======== Information ========

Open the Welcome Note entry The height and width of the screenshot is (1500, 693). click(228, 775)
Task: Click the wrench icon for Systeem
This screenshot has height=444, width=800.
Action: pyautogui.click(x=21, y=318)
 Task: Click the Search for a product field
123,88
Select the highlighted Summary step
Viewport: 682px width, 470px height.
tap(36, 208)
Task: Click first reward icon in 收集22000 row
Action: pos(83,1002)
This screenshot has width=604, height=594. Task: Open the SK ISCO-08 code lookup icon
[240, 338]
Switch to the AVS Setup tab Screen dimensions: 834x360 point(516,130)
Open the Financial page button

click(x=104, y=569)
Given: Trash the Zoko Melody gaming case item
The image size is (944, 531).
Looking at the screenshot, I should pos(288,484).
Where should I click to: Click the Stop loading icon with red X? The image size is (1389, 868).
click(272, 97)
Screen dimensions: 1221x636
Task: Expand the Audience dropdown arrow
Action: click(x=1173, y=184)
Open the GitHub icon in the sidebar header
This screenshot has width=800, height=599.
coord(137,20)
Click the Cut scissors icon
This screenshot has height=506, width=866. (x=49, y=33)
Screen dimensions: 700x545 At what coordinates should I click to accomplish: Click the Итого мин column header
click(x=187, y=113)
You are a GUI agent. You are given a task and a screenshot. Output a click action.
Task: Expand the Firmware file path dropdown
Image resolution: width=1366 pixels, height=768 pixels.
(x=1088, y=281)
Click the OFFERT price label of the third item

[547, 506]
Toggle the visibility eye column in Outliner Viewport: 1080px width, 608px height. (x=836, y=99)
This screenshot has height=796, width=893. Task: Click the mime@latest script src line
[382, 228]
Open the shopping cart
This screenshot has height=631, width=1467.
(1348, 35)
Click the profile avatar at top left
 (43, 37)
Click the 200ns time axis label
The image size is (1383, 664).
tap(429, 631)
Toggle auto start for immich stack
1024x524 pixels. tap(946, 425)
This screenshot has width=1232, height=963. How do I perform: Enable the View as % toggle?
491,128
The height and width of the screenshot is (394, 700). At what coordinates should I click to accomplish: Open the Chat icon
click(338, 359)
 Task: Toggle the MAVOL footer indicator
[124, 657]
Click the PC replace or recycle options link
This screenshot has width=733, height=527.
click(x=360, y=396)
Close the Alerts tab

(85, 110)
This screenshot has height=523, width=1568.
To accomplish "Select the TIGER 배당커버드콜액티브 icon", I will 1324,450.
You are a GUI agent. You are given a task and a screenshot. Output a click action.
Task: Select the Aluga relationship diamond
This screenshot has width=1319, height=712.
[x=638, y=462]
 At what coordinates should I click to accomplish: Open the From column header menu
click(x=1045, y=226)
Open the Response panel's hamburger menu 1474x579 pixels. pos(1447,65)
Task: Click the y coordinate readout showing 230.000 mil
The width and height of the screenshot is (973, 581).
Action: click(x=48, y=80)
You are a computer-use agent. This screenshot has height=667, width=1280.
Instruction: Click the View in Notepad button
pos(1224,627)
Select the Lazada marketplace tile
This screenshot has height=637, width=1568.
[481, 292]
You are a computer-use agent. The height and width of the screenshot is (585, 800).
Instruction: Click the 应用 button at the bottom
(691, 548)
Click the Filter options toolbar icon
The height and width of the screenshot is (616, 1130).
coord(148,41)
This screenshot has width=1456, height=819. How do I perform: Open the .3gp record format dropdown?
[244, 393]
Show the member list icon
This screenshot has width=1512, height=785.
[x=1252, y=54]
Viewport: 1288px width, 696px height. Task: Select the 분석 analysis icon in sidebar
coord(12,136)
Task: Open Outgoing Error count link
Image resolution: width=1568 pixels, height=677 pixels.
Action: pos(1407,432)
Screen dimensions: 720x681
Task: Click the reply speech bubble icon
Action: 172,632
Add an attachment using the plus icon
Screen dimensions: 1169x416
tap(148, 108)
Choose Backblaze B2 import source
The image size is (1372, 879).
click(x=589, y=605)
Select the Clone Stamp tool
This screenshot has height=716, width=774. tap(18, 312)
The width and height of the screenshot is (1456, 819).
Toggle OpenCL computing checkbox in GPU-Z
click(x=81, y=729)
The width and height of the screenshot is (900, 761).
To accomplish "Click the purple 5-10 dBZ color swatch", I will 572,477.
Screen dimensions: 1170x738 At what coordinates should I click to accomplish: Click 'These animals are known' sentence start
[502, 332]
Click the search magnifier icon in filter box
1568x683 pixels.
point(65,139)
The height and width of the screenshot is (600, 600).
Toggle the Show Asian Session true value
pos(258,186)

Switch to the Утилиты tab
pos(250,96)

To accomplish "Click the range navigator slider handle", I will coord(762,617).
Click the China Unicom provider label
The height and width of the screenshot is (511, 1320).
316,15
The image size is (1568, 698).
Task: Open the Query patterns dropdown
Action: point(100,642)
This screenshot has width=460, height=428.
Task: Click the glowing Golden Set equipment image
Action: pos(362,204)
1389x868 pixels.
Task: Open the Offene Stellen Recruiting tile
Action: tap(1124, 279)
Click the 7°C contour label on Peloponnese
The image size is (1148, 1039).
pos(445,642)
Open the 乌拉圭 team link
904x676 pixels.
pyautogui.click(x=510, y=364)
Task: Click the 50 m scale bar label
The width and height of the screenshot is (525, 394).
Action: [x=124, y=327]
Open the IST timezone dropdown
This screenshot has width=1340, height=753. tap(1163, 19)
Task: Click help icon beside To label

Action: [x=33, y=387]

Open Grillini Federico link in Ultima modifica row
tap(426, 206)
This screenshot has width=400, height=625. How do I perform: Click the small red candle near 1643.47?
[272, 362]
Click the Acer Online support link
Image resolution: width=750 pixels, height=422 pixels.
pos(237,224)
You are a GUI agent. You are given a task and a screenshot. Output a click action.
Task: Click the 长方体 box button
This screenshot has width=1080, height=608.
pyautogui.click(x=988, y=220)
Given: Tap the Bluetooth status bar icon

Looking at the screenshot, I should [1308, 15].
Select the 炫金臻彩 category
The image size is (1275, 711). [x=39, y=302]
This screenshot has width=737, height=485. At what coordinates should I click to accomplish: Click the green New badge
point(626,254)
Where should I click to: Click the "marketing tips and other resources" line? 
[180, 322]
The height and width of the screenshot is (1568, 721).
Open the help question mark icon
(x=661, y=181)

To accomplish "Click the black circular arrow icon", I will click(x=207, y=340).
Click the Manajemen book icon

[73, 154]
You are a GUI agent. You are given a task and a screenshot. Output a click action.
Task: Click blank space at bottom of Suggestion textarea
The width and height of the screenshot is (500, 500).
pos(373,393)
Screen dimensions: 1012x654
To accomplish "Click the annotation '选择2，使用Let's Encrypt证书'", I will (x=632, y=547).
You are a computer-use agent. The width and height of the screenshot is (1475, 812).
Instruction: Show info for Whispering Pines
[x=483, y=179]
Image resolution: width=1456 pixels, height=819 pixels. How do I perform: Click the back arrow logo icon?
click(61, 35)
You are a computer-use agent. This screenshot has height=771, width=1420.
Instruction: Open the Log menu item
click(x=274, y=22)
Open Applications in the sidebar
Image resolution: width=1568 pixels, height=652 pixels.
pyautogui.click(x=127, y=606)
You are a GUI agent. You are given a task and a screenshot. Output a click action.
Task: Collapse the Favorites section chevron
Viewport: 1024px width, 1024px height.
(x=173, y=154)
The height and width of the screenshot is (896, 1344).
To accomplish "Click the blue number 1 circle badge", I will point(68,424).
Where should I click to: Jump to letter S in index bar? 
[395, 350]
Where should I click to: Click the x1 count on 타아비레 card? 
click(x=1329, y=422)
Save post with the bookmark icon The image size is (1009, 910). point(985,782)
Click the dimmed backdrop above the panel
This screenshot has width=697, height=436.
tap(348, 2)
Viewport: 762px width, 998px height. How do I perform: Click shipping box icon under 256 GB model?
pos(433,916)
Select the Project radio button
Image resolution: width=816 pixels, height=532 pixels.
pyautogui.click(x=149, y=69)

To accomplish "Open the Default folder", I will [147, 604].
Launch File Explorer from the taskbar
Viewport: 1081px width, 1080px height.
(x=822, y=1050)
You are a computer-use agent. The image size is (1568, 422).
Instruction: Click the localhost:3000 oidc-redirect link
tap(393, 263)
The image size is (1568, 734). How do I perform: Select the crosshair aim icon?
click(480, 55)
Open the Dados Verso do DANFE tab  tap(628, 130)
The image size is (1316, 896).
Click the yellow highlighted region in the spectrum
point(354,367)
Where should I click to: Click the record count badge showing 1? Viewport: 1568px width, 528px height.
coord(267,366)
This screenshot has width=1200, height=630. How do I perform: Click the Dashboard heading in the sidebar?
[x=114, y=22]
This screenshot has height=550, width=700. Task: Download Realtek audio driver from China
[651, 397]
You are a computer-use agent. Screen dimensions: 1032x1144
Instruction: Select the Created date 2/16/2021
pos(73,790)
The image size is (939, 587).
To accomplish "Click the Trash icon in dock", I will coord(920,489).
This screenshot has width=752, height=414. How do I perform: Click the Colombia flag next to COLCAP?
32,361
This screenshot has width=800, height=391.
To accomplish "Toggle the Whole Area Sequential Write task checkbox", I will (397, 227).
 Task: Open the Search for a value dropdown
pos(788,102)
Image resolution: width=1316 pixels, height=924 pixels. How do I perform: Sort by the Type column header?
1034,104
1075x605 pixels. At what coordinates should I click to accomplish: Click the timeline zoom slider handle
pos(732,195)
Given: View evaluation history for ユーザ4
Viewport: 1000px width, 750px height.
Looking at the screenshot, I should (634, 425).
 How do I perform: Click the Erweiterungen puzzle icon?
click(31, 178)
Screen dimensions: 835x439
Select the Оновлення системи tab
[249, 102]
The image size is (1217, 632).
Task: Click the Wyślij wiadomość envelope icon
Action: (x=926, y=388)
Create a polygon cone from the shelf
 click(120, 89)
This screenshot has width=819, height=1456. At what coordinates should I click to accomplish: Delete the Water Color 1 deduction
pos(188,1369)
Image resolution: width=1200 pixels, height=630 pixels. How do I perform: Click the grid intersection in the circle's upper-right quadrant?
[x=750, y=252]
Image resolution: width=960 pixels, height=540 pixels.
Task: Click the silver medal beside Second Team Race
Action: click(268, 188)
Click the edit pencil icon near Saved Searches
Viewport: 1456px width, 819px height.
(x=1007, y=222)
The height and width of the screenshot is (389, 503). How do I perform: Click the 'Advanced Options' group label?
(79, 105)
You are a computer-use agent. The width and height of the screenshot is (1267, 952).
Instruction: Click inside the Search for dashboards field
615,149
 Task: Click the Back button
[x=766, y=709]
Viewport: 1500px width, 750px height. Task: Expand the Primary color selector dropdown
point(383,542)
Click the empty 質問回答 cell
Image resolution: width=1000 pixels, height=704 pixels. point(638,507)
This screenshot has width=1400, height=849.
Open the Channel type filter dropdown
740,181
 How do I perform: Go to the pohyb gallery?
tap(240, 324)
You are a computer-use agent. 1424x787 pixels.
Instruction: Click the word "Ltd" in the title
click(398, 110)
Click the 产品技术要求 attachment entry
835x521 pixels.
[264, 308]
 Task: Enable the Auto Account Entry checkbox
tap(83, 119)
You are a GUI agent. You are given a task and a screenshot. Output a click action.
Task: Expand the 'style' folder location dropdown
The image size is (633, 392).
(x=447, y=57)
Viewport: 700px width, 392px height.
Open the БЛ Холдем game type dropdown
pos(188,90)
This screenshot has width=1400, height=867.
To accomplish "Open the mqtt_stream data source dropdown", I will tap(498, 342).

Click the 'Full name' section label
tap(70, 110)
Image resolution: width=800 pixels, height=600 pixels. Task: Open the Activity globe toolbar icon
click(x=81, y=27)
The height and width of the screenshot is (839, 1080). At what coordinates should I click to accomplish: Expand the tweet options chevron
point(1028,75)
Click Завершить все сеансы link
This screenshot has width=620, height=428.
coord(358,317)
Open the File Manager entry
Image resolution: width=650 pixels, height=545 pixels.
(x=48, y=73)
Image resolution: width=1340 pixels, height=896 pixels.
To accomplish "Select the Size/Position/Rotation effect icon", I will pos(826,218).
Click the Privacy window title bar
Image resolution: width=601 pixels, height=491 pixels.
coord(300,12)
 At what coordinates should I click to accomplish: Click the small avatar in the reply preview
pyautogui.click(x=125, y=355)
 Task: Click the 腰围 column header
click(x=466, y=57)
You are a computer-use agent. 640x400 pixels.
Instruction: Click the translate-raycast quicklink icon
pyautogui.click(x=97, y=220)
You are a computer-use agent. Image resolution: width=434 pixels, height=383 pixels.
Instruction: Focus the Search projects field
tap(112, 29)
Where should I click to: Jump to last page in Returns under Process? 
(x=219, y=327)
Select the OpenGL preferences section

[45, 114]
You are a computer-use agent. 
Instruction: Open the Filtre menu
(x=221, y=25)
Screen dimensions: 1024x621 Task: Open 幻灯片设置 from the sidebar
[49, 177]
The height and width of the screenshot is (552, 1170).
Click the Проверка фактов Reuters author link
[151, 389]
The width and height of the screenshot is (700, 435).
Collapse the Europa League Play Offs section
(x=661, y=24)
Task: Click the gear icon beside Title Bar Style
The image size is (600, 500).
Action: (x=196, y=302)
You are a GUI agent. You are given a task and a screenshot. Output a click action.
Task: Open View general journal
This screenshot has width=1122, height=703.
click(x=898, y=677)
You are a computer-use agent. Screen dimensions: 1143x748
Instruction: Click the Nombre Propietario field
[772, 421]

========

The expected answer is every line in the data above that carries the string "folder".

**Answer area**
To accomplish "Open the Default folder", I will [147, 604].
Task: Expand the 'style' folder location dropdown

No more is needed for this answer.